**Records to process**
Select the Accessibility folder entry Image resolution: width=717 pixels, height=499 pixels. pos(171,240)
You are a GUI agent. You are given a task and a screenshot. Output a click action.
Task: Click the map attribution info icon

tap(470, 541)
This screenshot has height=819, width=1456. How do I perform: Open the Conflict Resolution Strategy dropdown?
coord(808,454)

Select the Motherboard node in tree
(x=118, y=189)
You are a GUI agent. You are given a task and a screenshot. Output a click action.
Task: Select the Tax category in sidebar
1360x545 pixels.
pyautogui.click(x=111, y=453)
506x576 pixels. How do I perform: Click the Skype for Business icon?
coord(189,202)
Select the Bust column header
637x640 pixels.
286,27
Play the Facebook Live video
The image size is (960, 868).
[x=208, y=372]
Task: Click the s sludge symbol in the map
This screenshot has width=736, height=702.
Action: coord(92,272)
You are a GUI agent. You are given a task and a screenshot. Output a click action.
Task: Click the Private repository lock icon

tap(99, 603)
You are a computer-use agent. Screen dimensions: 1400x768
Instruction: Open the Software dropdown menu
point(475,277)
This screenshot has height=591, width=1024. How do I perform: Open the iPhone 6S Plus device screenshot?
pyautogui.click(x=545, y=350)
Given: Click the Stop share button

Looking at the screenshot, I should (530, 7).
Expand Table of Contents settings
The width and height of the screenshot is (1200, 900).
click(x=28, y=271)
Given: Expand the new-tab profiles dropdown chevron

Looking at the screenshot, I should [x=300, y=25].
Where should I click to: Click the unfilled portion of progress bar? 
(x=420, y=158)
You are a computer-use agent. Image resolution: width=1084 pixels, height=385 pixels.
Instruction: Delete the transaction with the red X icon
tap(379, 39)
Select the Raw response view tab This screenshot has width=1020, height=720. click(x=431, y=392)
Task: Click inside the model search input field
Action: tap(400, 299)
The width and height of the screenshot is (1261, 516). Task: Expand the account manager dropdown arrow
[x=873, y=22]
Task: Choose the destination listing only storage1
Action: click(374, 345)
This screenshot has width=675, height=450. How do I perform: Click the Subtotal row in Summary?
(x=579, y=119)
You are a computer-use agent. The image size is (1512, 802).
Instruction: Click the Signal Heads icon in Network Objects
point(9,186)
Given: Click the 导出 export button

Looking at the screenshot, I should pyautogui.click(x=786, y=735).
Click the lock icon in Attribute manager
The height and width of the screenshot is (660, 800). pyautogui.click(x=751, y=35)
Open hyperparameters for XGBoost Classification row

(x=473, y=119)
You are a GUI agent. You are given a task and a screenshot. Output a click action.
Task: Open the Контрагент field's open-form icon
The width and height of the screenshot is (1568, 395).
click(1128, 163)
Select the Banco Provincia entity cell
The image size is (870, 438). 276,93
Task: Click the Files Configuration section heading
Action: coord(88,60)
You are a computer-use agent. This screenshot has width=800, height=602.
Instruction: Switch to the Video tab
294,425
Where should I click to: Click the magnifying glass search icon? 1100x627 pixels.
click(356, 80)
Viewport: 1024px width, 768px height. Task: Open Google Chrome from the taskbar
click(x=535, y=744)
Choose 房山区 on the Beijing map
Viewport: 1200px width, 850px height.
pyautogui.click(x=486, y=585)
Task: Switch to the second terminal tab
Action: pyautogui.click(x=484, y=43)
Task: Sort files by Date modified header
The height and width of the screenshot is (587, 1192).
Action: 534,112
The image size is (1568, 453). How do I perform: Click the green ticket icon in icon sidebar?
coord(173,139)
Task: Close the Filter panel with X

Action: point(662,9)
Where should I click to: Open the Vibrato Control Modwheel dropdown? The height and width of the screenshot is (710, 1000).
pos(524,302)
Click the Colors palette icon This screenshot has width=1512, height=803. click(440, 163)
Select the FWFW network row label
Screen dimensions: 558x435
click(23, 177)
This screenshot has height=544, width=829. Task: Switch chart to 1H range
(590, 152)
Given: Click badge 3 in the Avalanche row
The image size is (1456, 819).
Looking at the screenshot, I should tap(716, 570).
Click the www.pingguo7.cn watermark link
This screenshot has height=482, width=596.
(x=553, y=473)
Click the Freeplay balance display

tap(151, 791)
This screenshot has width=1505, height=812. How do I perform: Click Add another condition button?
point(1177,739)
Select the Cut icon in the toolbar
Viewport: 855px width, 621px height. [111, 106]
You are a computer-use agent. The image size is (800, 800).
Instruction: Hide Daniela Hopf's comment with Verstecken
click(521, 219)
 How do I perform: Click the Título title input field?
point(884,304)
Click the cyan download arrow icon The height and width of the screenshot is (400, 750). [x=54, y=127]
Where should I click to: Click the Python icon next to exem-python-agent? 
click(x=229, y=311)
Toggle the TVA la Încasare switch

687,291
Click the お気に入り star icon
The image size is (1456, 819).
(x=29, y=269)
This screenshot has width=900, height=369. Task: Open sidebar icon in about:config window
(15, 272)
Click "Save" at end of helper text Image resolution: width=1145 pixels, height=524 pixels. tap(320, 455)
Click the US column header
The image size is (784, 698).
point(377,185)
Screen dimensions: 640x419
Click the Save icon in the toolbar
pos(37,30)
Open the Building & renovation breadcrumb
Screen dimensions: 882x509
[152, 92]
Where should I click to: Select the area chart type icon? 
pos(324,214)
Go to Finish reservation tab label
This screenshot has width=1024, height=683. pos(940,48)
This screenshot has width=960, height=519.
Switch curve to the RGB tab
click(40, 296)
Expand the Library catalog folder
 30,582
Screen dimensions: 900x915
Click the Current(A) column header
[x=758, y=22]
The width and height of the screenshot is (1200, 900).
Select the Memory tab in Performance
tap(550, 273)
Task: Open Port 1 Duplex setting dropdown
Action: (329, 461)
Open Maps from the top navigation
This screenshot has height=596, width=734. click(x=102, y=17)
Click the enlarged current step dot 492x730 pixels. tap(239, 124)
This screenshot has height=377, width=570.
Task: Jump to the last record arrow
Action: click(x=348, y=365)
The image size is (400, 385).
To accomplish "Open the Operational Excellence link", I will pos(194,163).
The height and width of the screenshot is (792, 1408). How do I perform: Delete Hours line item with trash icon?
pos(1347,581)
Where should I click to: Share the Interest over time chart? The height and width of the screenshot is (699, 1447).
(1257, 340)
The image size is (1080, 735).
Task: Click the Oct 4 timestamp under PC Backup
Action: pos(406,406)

**Exercise details**
Could you reproduce every record exactly as written?

**Answer to the problem**
Select the Accessibility folder entry Image resolution: width=717 pixels, height=499 pixels. pos(171,240)
You are a GUI agent. You are given a task and a screenshot. Output a click action.
Task: Click the map attribution info icon

tap(470, 541)
This screenshot has height=819, width=1456. How do I perform: Open the Conflict Resolution Strategy dropdown?
coord(808,454)

Select the Motherboard node in tree
(x=118, y=189)
You are a GUI agent. You are given a task and a screenshot. Output a click action.
Task: Select the Tax category in sidebar
1360x545 pixels.
pyautogui.click(x=111, y=453)
506x576 pixels. How do I perform: Click the Skype for Business icon?
coord(189,202)
Select the Bust column header
637x640 pixels.
286,27
Play the Facebook Live video
The image size is (960, 868).
[x=208, y=372]
Task: Click the s sludge symbol in the map
This screenshot has width=736, height=702.
Action: coord(92,272)
You are a GUI agent. You are given a task and a screenshot. Output a click action.
Task: Click the Private repository lock icon

tap(99, 603)
You are a computer-use agent. Screen dimensions: 1400x768
Instruction: Open the Software dropdown menu
point(475,277)
This screenshot has height=591, width=1024. How do I perform: Open the iPhone 6S Plus device screenshot?
pyautogui.click(x=545, y=350)
Given: Click the Stop share button

Looking at the screenshot, I should (530, 7).
Expand Table of Contents settings
The width and height of the screenshot is (1200, 900).
click(x=28, y=271)
Given: Expand the new-tab profiles dropdown chevron

Looking at the screenshot, I should [x=300, y=25].
Where should I click to: Click the unfilled portion of progress bar? 
(x=420, y=158)
You are a computer-use agent. Image resolution: width=1084 pixels, height=385 pixels.
Instruction: Delete the transaction with the red X icon
tap(379, 39)
Select the Raw response view tab This screenshot has width=1020, height=720. click(x=431, y=392)
Task: Click inside the model search input field
Action: tap(400, 299)
The width and height of the screenshot is (1261, 516). Task: Expand the account manager dropdown arrow
[x=873, y=22]
Task: Choose the destination listing only storage1
Action: click(374, 345)
This screenshot has width=675, height=450. How do I perform: Click the Subtotal row in Summary?
(x=579, y=119)
You are a computer-use agent. The image size is (1512, 802).
Instruction: Click the Signal Heads icon in Network Objects
point(9,186)
Given: Click the 导出 export button

Looking at the screenshot, I should pyautogui.click(x=786, y=735).
Click the lock icon in Attribute manager
The height and width of the screenshot is (660, 800). pyautogui.click(x=751, y=35)
Open hyperparameters for XGBoost Classification row

(x=473, y=119)
You are a GUI agent. You are given a task and a screenshot. Output a click action.
Task: Open the Контрагент field's open-form icon
The width and height of the screenshot is (1568, 395).
click(1128, 163)
Select the Banco Provincia entity cell
The image size is (870, 438). 276,93
Task: Click the Files Configuration section heading
Action: coord(88,60)
You are a computer-use agent. This screenshot has width=800, height=602.
Instruction: Switch to the Video tab
294,425
Where should I click to: Click the magnifying glass search icon? 1100x627 pixels.
click(356, 80)
Viewport: 1024px width, 768px height. Task: Open Google Chrome from the taskbar
click(x=535, y=744)
Choose 房山区 on the Beijing map
Viewport: 1200px width, 850px height.
pyautogui.click(x=486, y=585)
Task: Switch to the second terminal tab
Action: pyautogui.click(x=484, y=43)
Task: Sort files by Date modified header
The height and width of the screenshot is (587, 1192).
Action: 534,112
The image size is (1568, 453). How do I perform: Click the green ticket icon in icon sidebar?
coord(173,139)
Task: Close the Filter panel with X

Action: point(662,9)
Where should I click to: Open the Vibrato Control Modwheel dropdown? The height and width of the screenshot is (710, 1000).
pos(524,302)
Click the Colors palette icon This screenshot has width=1512, height=803. click(440, 163)
Select the FWFW network row label
Screen dimensions: 558x435
click(23, 177)
This screenshot has height=544, width=829. Task: Switch chart to 1H range
(590, 152)
Given: Click badge 3 in the Avalanche row
The image size is (1456, 819).
Looking at the screenshot, I should tap(716, 570).
Click the www.pingguo7.cn watermark link
This screenshot has height=482, width=596.
(x=553, y=473)
Click the Freeplay balance display

tap(151, 791)
This screenshot has width=1505, height=812. How do I perform: Click Add another condition button?
point(1177,739)
Select the Cut icon in the toolbar
Viewport: 855px width, 621px height. [111, 106]
You are a computer-use agent. The image size is (800, 800).
Instruction: Hide Daniela Hopf's comment with Verstecken
click(521, 219)
 How do I perform: Click the Título title input field?
point(884,304)
Click the cyan download arrow icon The height and width of the screenshot is (400, 750). [x=54, y=127]
Where should I click to: Click the Python icon next to exem-python-agent? 
click(x=229, y=311)
Toggle the TVA la Încasare switch

687,291
Click the お気に入り star icon
The image size is (1456, 819).
(x=29, y=269)
This screenshot has width=900, height=369. Task: Open sidebar icon in about:config window
(15, 272)
Click "Save" at end of helper text Image resolution: width=1145 pixels, height=524 pixels. tap(320, 455)
Click the US column header
The image size is (784, 698).
point(377,185)
Screen dimensions: 640x419
Click the Save icon in the toolbar
pos(37,30)
Open the Building & renovation breadcrumb
Screen dimensions: 882x509
[152, 92]
Where should I click to: Select the area chart type icon? 
pos(324,214)
Go to Finish reservation tab label
This screenshot has width=1024, height=683. pos(940,48)
This screenshot has width=960, height=519.
Switch curve to the RGB tab
click(40, 296)
Expand the Library catalog folder
 30,582
Screen dimensions: 900x915
Click the Current(A) column header
[x=758, y=22]
The width and height of the screenshot is (1200, 900).
Select the Memory tab in Performance
tap(550, 273)
Task: Open Port 1 Duplex setting dropdown
Action: (329, 461)
Open Maps from the top navigation
This screenshot has height=596, width=734. click(x=102, y=17)
Click the enlarged current step dot 492x730 pixels. tap(239, 124)
This screenshot has height=377, width=570.
Task: Jump to the last record arrow
Action: click(x=348, y=365)
The image size is (400, 385).
To accomplish "Open the Operational Excellence link", I will pos(194,163).
The height and width of the screenshot is (792, 1408). How do I perform: Delete Hours line item with trash icon?
pos(1347,581)
Where should I click to: Share the Interest over time chart? The height and width of the screenshot is (699, 1447).
(1257, 340)
The image size is (1080, 735).
Task: Click the Oct 4 timestamp under PC Backup
Action: pos(406,406)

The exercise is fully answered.